Men have come to write down her story but its clear that the men aren’t interested in her or her grief (for her long dead husband as much as her recently departed son). They want propaganda, stories to help to save the world – ‘All of it?’ she mocks in her own Irish lilt, ‘all of it!’ she shouts back in the men’s voices, assuming the harsher edge of Northern Ireland.
Mary tells to us about ‘the one you want to hear about’ (she cannot bring herself to utter his name). She remembers him as kind and charismatic, he was gifted, he could have done anything. Instead he gathered a group of misfits and got himself noticed and executed for his trouble.
Shaw brilliantly morphs between the characters of Mary’s recollections: a shawl on one shoulder and a raised hand transforms her into the Jesus we immediately recognise.
Mary tells of her trip to Cana, to the wedding of a distant relative. She didn’t want to go and felt tricked into being there, being at the centre of so much attention, attention that she knew would lead to trouble.
She isn’t convinced by the water into wine event but it is the raising of Lazarus from his grave that she knows has sealed the fate of her son. And for what, even if it is true, Lazarus is in a trance, recognizes no one and will soon be dead; if he is brought back to life it is only for long enough to say his last goodbyes. Is this the revolution that they seek; is it worth it?
But the wheels are now in motion, her son is beyond Mary’s reach, he has become a symbol to those that want change. She knows that to fulfill their plan he is going to be martyred in their name, he has long been a grown man and she has been powerless to stop the tragedy that has unfolded in his life.

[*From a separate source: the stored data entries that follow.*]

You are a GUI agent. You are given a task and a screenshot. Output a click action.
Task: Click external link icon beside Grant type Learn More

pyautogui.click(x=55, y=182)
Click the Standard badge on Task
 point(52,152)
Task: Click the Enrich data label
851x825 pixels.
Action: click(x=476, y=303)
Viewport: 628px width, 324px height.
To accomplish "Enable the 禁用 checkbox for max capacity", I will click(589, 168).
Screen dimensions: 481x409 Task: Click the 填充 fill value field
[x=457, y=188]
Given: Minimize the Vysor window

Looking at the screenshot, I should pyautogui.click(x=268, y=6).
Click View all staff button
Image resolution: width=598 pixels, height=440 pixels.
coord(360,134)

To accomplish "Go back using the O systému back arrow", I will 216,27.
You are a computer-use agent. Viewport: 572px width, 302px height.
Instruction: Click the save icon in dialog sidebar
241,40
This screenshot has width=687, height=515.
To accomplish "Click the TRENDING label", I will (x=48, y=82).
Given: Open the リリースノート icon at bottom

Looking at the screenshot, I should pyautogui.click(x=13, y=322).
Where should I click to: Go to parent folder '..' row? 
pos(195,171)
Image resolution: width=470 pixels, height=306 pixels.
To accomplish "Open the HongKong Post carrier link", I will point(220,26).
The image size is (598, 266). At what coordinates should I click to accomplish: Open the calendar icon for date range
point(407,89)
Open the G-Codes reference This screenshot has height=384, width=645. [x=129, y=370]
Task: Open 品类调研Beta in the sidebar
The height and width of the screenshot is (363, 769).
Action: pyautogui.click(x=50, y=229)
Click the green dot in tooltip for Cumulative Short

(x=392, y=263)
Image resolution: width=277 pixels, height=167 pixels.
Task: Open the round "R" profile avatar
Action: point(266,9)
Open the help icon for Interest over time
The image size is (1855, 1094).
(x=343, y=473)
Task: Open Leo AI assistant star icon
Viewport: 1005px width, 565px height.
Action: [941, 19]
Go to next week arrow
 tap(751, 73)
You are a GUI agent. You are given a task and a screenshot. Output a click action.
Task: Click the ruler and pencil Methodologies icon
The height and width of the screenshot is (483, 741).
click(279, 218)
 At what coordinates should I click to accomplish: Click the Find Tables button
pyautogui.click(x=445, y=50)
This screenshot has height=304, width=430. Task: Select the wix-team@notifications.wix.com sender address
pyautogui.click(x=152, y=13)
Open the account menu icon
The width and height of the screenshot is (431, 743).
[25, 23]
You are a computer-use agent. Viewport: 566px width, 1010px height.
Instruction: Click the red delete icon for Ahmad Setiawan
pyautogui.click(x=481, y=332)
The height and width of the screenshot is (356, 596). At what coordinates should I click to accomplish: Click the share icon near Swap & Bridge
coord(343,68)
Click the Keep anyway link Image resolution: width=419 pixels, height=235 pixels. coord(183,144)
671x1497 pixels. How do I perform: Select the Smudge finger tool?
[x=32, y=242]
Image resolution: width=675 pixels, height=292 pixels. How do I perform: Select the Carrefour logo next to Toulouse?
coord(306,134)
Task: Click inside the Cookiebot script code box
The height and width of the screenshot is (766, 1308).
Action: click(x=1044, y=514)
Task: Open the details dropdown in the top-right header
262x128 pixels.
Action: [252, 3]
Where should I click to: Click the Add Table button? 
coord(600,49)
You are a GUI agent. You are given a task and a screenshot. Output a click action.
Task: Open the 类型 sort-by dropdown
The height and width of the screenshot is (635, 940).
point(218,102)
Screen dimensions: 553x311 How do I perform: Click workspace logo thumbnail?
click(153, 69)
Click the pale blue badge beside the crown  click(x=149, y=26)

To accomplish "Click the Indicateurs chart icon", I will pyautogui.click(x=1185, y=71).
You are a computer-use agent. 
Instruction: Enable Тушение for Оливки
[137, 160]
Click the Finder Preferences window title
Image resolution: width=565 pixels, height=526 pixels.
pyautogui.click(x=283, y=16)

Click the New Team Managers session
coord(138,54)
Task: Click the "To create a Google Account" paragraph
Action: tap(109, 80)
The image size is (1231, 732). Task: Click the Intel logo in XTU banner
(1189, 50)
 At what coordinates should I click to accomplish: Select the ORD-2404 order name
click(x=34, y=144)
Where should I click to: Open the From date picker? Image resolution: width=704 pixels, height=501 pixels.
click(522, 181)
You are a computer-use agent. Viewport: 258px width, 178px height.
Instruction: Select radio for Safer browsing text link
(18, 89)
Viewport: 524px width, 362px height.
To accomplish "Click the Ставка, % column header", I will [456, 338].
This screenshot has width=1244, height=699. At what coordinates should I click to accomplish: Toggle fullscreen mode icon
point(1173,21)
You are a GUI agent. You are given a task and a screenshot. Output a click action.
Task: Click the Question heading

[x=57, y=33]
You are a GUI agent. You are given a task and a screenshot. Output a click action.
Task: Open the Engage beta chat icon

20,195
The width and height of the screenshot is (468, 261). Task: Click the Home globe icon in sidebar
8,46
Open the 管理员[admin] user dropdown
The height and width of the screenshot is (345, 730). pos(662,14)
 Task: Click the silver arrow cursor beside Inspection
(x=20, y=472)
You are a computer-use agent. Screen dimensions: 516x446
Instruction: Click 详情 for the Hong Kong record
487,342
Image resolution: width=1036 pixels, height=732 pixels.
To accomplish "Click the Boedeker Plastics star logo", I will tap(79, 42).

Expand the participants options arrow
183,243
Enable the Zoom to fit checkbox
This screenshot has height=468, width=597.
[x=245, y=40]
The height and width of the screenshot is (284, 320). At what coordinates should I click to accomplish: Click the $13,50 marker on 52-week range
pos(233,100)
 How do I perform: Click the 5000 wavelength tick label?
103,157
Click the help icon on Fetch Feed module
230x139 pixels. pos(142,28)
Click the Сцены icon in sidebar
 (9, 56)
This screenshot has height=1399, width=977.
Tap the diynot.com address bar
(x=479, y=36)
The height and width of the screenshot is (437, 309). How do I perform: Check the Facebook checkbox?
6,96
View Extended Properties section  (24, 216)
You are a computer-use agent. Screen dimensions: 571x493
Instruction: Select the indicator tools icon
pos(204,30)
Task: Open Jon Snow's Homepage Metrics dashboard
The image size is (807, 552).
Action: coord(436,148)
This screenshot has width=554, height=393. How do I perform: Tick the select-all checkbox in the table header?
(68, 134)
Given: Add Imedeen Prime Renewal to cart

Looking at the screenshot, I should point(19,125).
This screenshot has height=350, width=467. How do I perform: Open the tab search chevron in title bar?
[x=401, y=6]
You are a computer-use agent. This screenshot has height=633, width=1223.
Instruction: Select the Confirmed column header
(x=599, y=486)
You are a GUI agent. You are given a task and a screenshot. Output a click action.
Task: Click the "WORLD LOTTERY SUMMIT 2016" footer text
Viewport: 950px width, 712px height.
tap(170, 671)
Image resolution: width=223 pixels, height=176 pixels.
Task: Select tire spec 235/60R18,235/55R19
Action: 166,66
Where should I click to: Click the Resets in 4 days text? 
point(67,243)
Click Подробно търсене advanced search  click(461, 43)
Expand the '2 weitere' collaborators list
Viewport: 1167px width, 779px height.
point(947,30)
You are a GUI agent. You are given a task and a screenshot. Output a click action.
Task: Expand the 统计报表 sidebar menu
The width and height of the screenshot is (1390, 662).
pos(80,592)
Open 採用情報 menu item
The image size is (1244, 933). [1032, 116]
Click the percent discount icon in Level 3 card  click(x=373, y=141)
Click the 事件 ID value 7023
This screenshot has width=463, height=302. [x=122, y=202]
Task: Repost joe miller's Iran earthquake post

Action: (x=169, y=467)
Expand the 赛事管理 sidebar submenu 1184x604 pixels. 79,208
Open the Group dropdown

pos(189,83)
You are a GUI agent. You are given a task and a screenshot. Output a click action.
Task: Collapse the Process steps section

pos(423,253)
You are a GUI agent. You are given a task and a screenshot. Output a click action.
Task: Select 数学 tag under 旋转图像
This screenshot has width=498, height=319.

As the play draws to an end, Shaw plunges, naked into a pool beneath the stage. Drawing from the water, Mary tells of how she fled from the site of the crucifixion, and of the nights on the run with Mary (Magdalene), stealing clothes and food. Hugging for warmth they shared a dream, ‘I didn’t know you could share a dream’. In their dream he was reborn, he spoke to them.
She is clear, it was a dream, but ‘they’ wrote it down and turned the dream into their reality. Mary is angry, grieving, broken by what ‘they’ have done, and if anyone asks she tells them – ‘it was not worth it… it was not worth it’.
This is a wonderful play. I could have done with a little more introspection and a little less throwing of furniture, and I do find the actory pauses in Shaw’s delivery a little affecting at times but these are tiny distractions in an otherwise flawless performance.
And, as we shuffled out of the rows, I heard nothing but positive views from those around me, including those in dog-collars; fair praise indeed.